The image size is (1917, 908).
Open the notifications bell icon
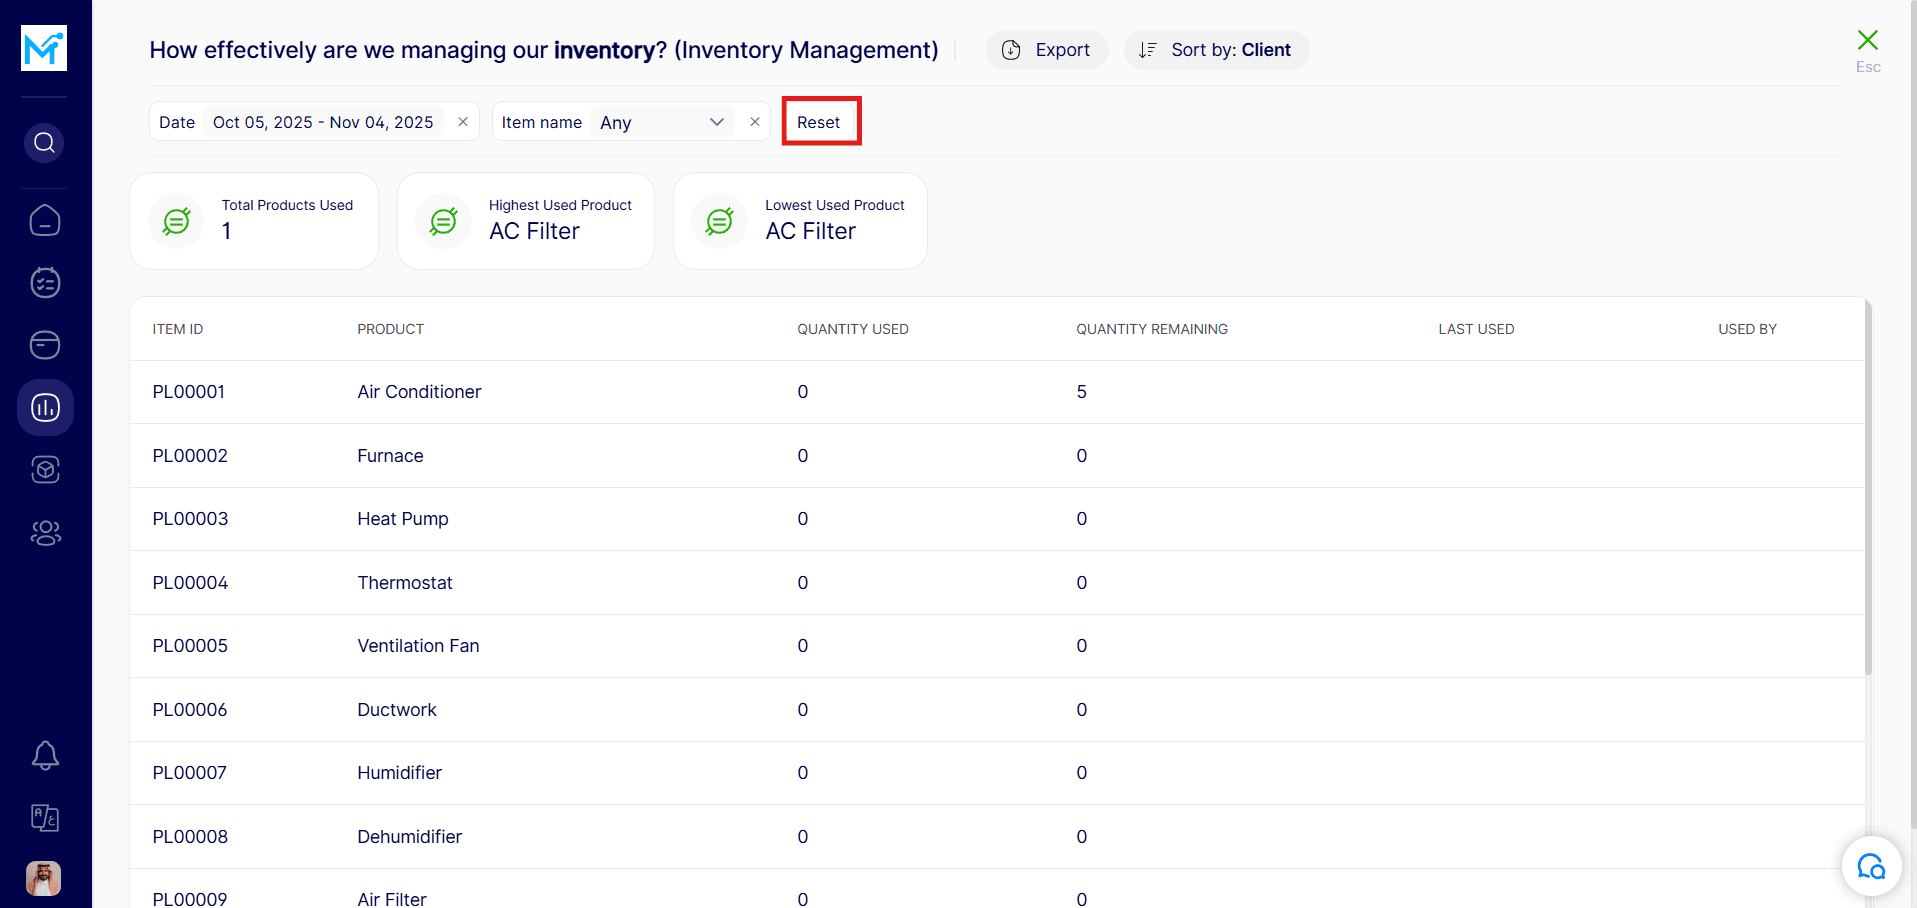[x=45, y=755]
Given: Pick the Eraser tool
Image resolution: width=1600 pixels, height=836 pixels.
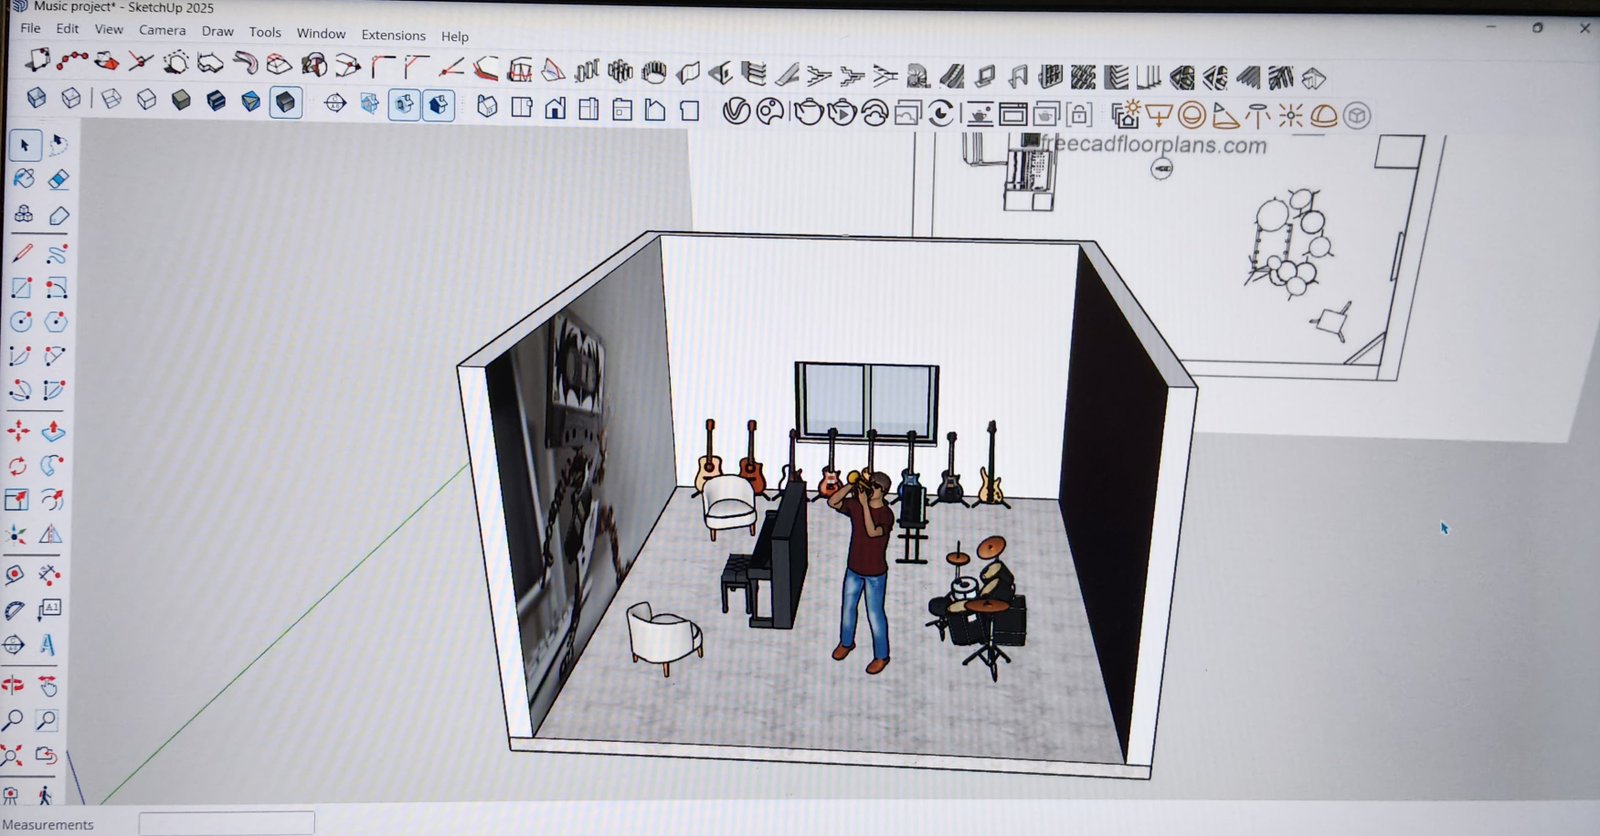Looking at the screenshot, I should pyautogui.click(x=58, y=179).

--

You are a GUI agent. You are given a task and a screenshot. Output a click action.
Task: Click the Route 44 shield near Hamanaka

*Exercise brief*. Above are the records; copy exactly the lines from the line with "You are a GUI" through the line with "Task: Click the Route 44 shield near Hamanaka", both included.

*Completed task*.
You are a GUI agent. You are given a task and a screenshot. Output a click action.
Task: Click the Route 44 shield near Hamanaka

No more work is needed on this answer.